A “temporary” bypass without an end date is just an undocumented design change.


What to measure if you actually want fewer workarounds

If you don’t measure it, you’ll only hear about workarounds after an incident.

Track a small set of leading indicators:

  • Time-to-access (median and 90th percentile)
  • Privilege elevation frequency and duration
  • Exception count, age, and renewal rate
  • Shadow tool discoveries (CASB/DLP findings, unmanaged apps)
  • Helpdesk bypass signals (password resets, MFA failures, shared account requests)
  • Near-miss reports (voluntary workaround reporting)
  • Policy-to-practice gap (audit findings tied to workflow mismatch)

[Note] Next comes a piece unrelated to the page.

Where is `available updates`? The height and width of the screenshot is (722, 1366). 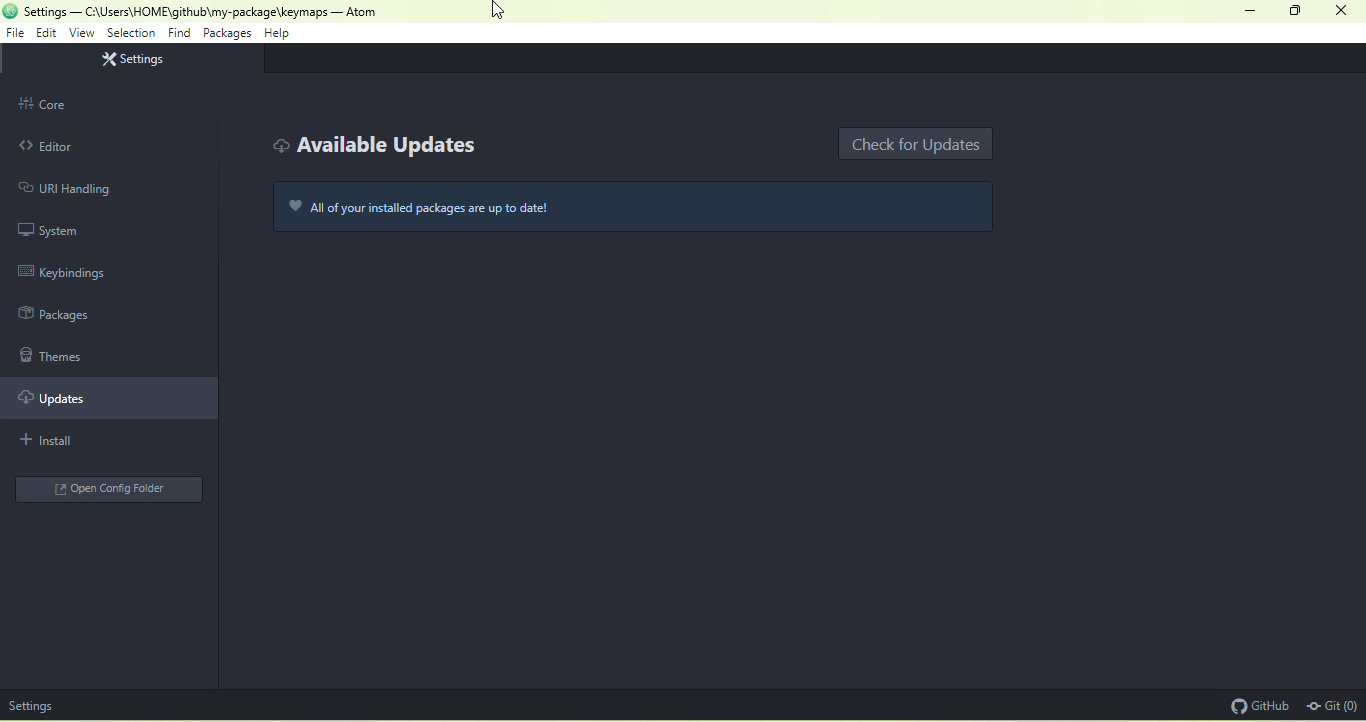
available updates is located at coordinates (373, 147).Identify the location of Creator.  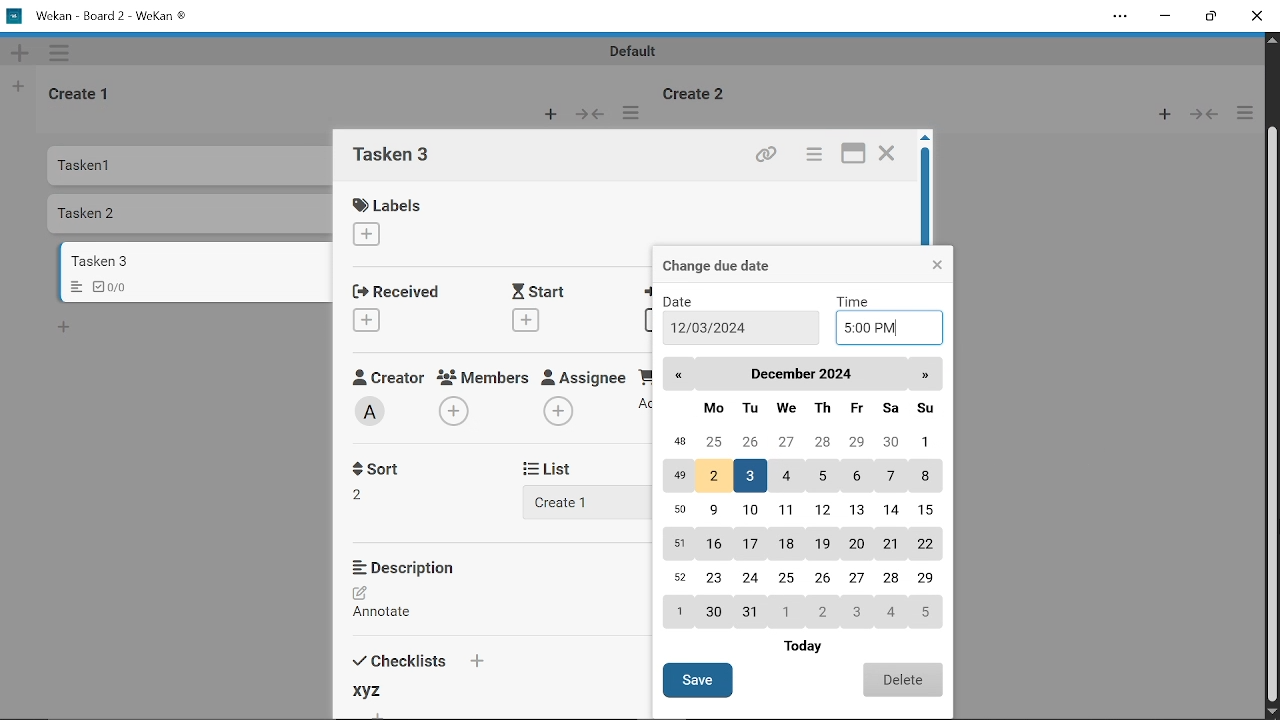
(387, 376).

A meaningful goal is not “zero workarounds.” It’s fewer high-risk workarounds and faster redesign cycles.


Common redesign examples (before to after)

Shared admin password: named admin accounts, to JIT elevation, to session logging
Emailing files to self: secure file exchange, to short-lived links, to access logging
Using personal cloud storage: approved storage with easy sharing, to automatic classification rules
Skipping change approvals: lightweight “standard change” templates, to automation, to post-change review
Local copies of ePHI “temporarily”: virtual desktops / secure remote access, to device controls, to retention limits


Closing: Treat workarounds like a defect report, not insubordination

If smart, well-intentioned people keep bypassing a control, assume the control is misfit. The fastest route to safer operations is usually map the real workflow, remove the friction that causes bypass, and add guardrails that keep exceptions controlled and reviewable. That’s how you reduce risk and improve throughput, without turning compliance into a constant fight.